Ok so after trying to follow all of the steps the best i could to get the .901 update. And using the files from BionicPathSaver and the patched files from bbb I ran into not being able to get passed this screen. I'm scared that my phone is beyond my repair at this point. When i try to manually boot into the flash boot menu and select "boot normal" it brings me right back to this boot failure screen.

AP Fastboot Flash Mode (S) (Boot Failure)
0A.61

Battery OK
OK to program
Transfer Mode:
USB Connected

Invalid CG OTV (CG:system) Invalid SP Data
Invalid CG OTV (CG:webtop) Invalid SP Data
Invalid CG Version (CG:boot)

I have already tried using dhackers 43v3r root tool to bring my phone back to life, but this screen just won't go away. What can I do?


----------



## stev3m (Sep 26, 2011)

After trying darkstarsinner's instructions in another post. It now just says at the bottom "Invalid CG Version (CG:boot)"

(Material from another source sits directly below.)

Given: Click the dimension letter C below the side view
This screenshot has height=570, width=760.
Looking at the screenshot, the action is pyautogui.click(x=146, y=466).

however I am still stuck with a boot failure.


----------



## stev3m (Sep 26, 2011)

Nobody....?


----------



## envizion (Sep 22, 2011)

see if this link helps you

http://forum.xda-dev...d.php?t=1421536

edit: i believe this is the same method to get back on upgrade path that timmy10shoes posted somewhere on here. look around for it, great post and worked great for getting me back on 5.5.893


----------



## stev3m (Sep 26, 2011)

Thank you so much. I'm ready to dance around right now honestly. It worked. I did find this a couple posts down before you said it, but you did in fact put in the effort to help me with what would of ultimately unbricked me. Thank you.


----------